Heterotrophs consume other organisms to obtain sugars, proteins, fats, and DNA. Their bodies can break down these molecules to recycle and reuse. The process of breaking down molecules to get energy is a part of metabolism. Metabolism encompasses all sife-sustaining processes that occur within a cell, but can be broken down into 2 halves. The reactions that use energy to build the components of a functioning cell, like DNA and proteins fall under the umbrella of anabolism. The reactions that break down organic matter to harvest the energy from them are a part of catabolism.

All living organisms need energy to survive and therefore all living organisms must you some catabolic pathway to get to it. The one humans use is aerobic respiration. From a human perspective, we see respiration as breathing, but this act is only present because, at the cellular level, oxygen and carbon dioxide are necessary components of the aerobic respiration reaction. This is the reason gills, lungs, and breathing in general evolved in so many species. However, these structures aren’t necessary for energy harvesting. Single-celled organisms like yeast perform energy harvesting fine without oxygen. The catabolic processes can be broken down into 3 basic categories: fermentation, anaerobic respiration, and aerobic respiration.

Aerobic respiration involves oxidation of organic molecules (sugars), which causes a natural release of energy. Cells can’t use the energy directly from the sugar molecule’s bonds, so they transfer it to ATP.

In most cells, respiration begins with the oxidation of glucose to pyruvate via a set of chemical reactions called glycolysis. During glycolysis, some of the energy released from each glucose molecule is stored in ATP. Glycolysis occurs with or without oxygen. If oxygen is present, most organisms continue respiration by oxidizing pyruvate to CO2 via chemical reactions of the citric acid cycle (also known as the tricarboxylic acid cycle and Krebs cycle). Organisms that use oxygen for respiration beyond glycolysis are called aerobes. 

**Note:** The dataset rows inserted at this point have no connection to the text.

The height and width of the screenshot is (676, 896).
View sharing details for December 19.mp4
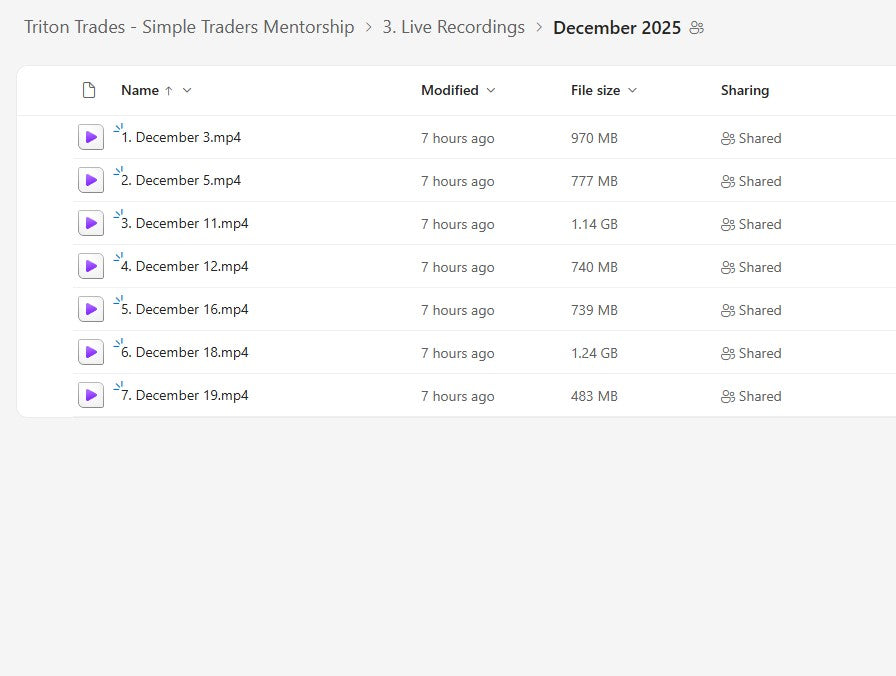tap(751, 396)
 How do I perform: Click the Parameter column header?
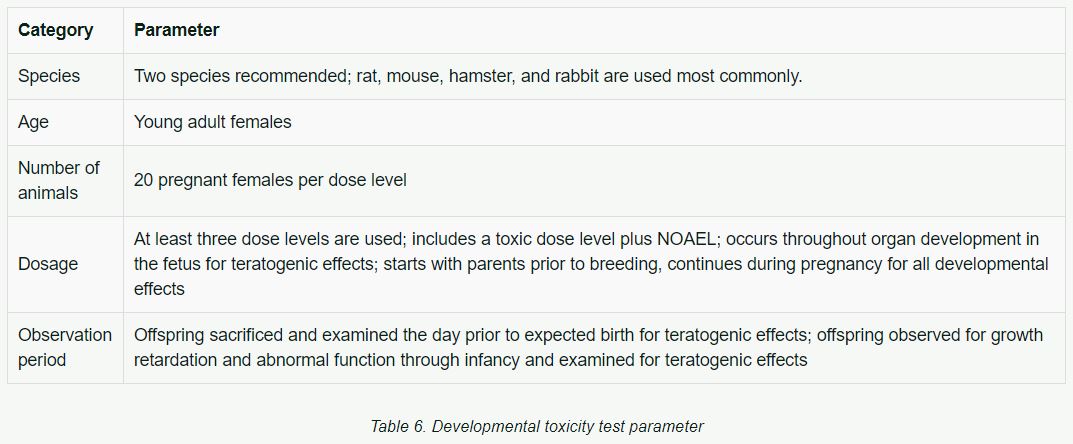(177, 31)
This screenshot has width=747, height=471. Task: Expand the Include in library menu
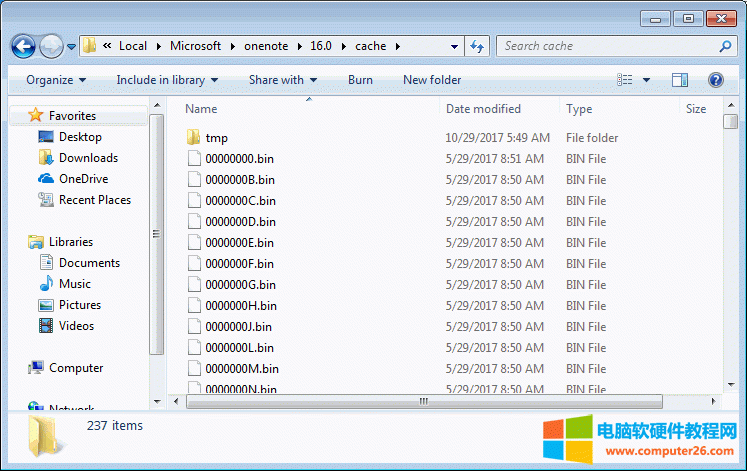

As aerobes oxidize pyruvate in the citric acid cycle, they store energy in the electron carriers such as NAD (nicotinamide adenine dinucleotide). Aerobes store energy by reducing NAD and related compounds. These compounds later transfer their high-energy electrons to a series of compounds collectively called the electron transport chain, which generates proton gradients from energy stored in reduced NAD and related compounds to form ~18x more ATP than that formed in glycolysis.

Without oxygen to accept electrons passed through the electron transport chain, the chain is not functional and an aerobic organism will quickly die.

Other organisms, called anaerobes, live without oxygen and may even die if they’re exposed to it. Some of them are primitive bacteria that gather their energy with a pathway of anaerobic respiration that uses inorganic electron acceptors other than oxygen. For example, many bacteria use nitrate, sulfate, or other inorganic compounds as the electron acceptor instead of oxygen. Other anaerobes use glycolysis, but the pyruvate from glycolysis is reduced via anaerobic fermentation to either CO2 and ethanol (in plants and some microbes, like yeast) or lactic acid (in other microbes and oxygen-stressed muscles of animals). Anaerobic fermentation does not involve or benefit from the additional ATP produced by the citric acid cycle or electron transport chain. Thus, anaerobic fermentation produced 18x fewer ATP per glucose molecule than aerobic respiration does.